The same occurs if you try to run an existing VM using virsh start, which also uses the qemu://session user-session. They all fail with the error :
Unable to read ~/.config/libvirt/qemu/lib/domain-24-myvm/master-key.aes:
Failed to open file “~/.config/libvirt/qemu/lib/domain-24-myvm/master-key.aes”:
Permission denied
sudo setenforce 0 makes the problem go away.
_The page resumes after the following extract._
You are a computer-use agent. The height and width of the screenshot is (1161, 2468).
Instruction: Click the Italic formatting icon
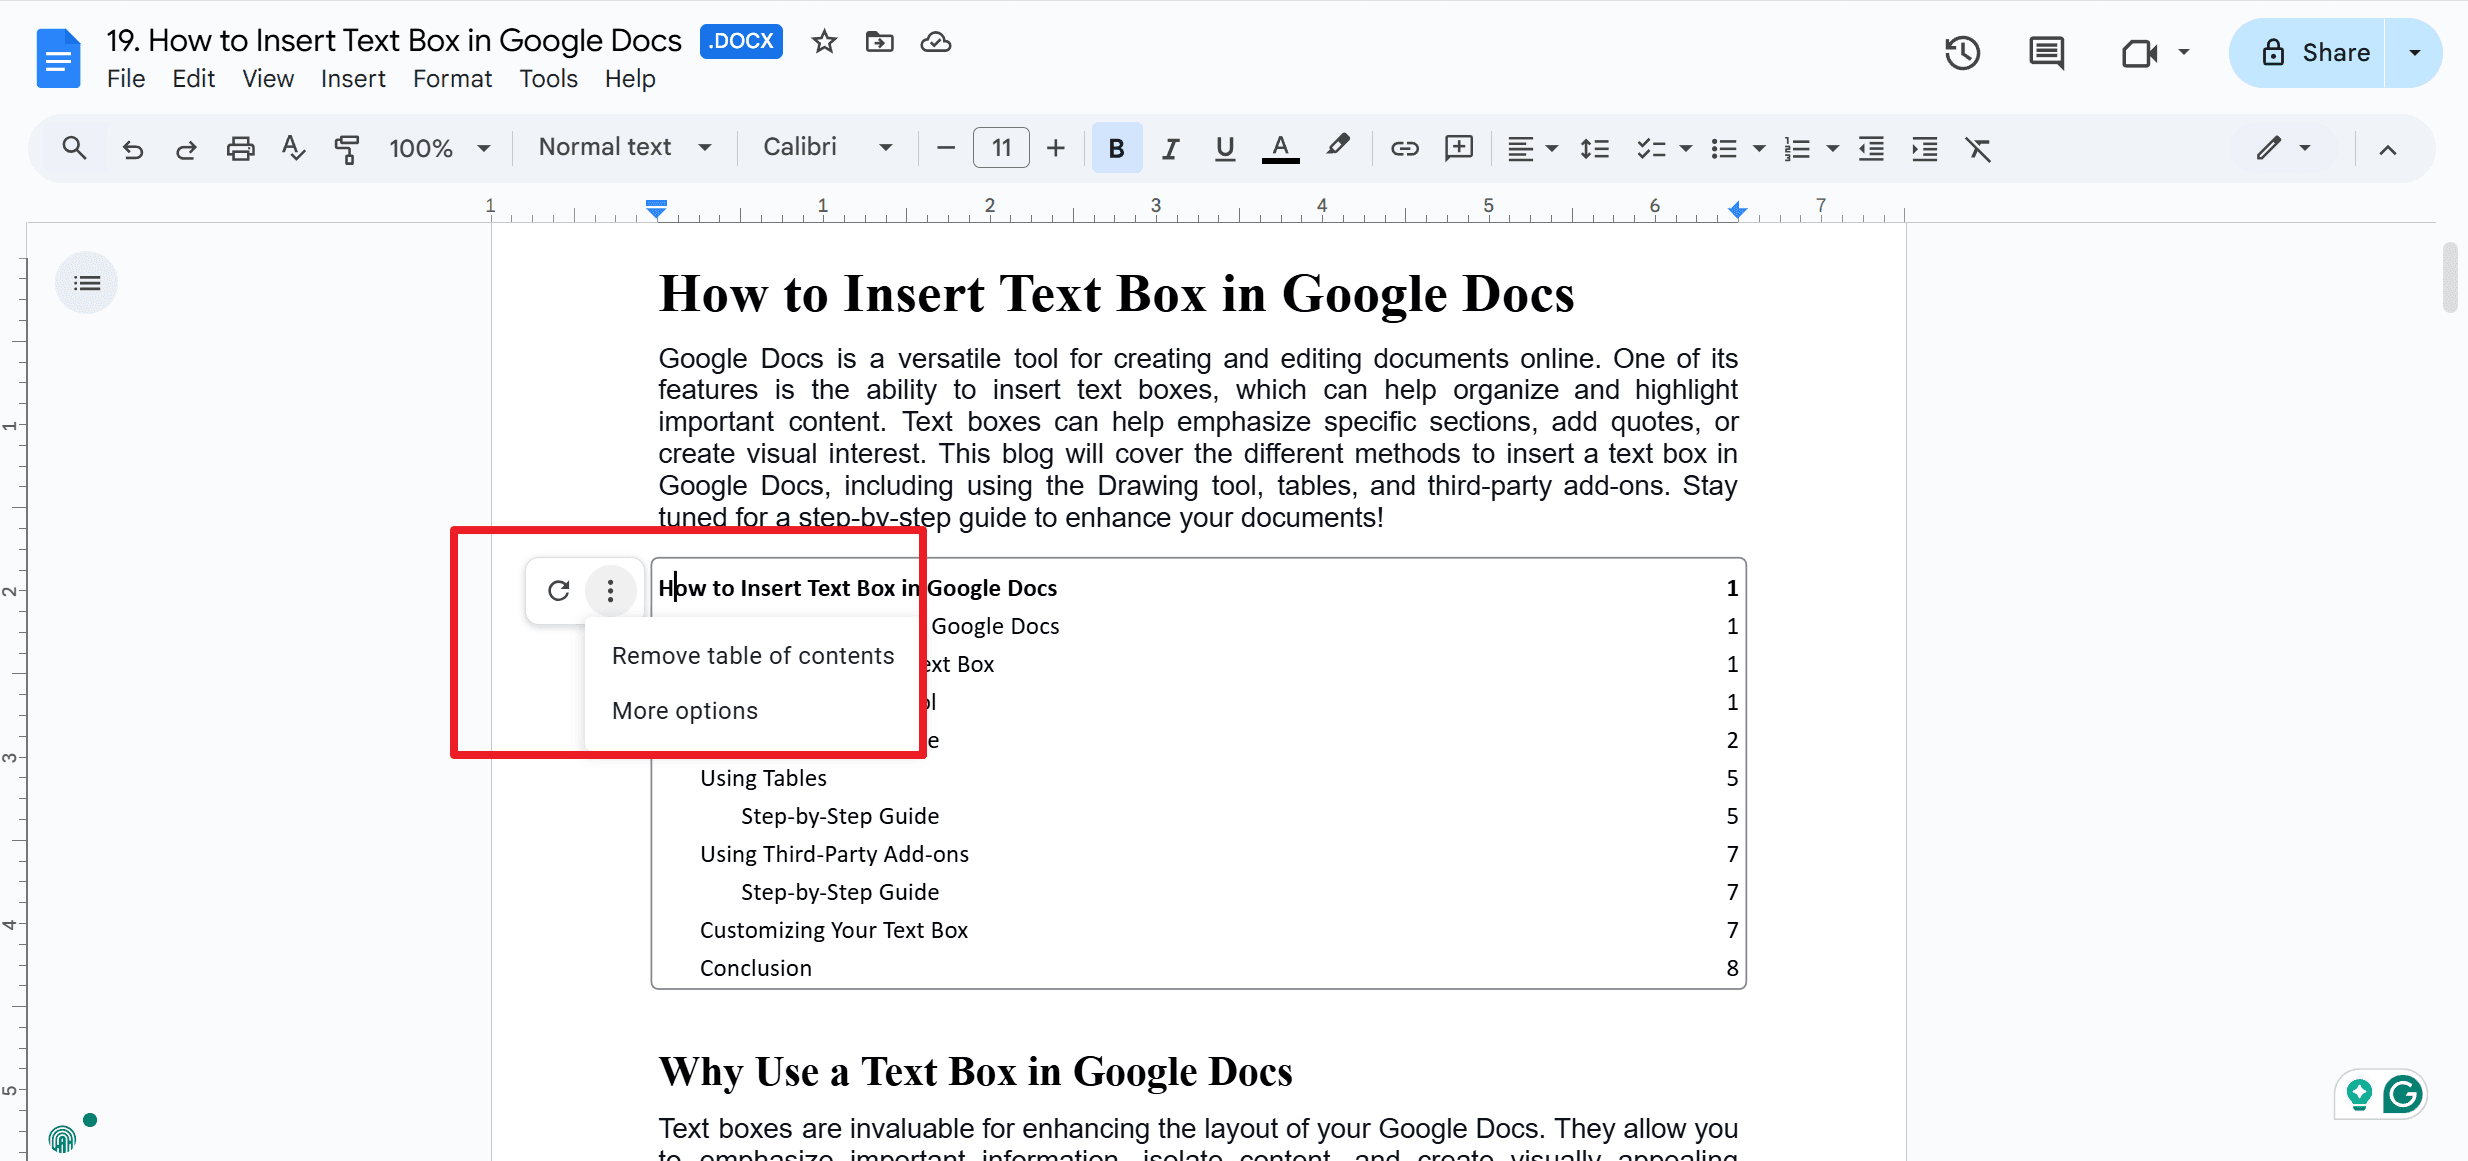pos(1171,148)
sealert shows no (SELinux) AVC denials. journalctrl give no other information, but shows the error is logged under the virtqemud process.
Root cause:
The problem may be wrong SELinux labels in your home directory, possible due to once trying to mount your home directory into a podman container with :Z or :z which relabel everything.
Checking SELinux labels
Check everything from your home directory down to ~/.config/libvirt/qemu/lib with ls -lZ.
If there are MCS labels everywhere and lots of container_home_t in the security context (e.g. unconfined_u:object_r:container_home_t:c114,c580),
These wrong labels are probably what’s preventing libvirt from accessing directories it should have access to.
Solution:
To restore labels on everything:
sudo restorecon -vR -F ~/
Warning: This recursively restores the default security context on everything in your home directory.
Notes:
- The
-Fargument to restorecon is required.restoreconwill otherwise skip most of these files with “not reset as customized by admin”.
Thanks to dimitris for:
- BZ2257088: Creating VM fails with permission denied for master-key.aes
- libvirt/libvirt#614: Creating new VM in user session fails with permission denied for master-key.aes
Which helped me understand the issue.